#### What you are asked to do:
Of the entries below, return exactly those lines that fall between the one containing "Viewport: 641px width, 526px" and the one containing "Image resolution: width=800", the two end lines included.

#### Dataset extract:
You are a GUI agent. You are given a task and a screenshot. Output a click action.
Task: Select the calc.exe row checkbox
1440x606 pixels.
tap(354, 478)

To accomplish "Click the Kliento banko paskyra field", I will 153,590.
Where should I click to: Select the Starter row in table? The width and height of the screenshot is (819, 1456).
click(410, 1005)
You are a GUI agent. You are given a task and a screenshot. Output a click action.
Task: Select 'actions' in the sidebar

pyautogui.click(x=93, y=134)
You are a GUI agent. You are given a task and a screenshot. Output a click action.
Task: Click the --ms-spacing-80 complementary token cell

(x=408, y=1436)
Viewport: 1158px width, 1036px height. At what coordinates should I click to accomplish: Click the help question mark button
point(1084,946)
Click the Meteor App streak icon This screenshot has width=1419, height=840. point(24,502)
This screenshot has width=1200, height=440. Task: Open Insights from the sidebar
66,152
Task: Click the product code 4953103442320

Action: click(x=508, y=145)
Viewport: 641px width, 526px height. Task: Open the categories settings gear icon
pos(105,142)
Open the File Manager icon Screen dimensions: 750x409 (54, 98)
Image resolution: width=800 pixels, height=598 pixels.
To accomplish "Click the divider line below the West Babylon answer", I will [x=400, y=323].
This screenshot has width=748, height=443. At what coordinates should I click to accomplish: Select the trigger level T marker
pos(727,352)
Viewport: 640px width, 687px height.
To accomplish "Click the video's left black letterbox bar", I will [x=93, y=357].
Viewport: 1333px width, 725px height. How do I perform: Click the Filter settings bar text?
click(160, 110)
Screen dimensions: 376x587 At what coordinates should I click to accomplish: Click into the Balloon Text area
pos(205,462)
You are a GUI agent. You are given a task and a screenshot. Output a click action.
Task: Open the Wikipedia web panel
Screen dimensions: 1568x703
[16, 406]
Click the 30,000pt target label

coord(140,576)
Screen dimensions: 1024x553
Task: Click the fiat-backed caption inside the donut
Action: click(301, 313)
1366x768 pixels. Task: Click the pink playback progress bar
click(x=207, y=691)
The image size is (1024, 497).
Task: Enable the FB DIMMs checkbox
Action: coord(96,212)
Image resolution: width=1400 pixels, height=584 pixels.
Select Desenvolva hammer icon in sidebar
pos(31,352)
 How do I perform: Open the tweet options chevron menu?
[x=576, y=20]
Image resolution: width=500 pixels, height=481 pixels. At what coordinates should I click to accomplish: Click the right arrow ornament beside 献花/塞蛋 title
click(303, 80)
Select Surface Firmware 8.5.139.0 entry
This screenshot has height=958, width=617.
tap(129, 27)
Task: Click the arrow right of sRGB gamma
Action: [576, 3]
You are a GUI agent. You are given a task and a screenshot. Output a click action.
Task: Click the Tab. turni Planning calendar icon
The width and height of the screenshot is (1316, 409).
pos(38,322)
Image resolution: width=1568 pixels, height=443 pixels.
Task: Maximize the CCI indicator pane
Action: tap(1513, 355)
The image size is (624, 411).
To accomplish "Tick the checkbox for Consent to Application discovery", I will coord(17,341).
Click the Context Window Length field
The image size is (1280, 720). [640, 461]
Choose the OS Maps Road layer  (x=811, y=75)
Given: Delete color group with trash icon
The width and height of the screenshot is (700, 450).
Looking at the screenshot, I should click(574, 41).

#### Solution:
Viewport: 641px width, 526px height. Task: Open the categories settings gear icon
pos(105,142)
Open the File Manager icon Screen dimensions: 750x409 (54, 98)
Image resolution: width=800 pixels, height=598 pixels.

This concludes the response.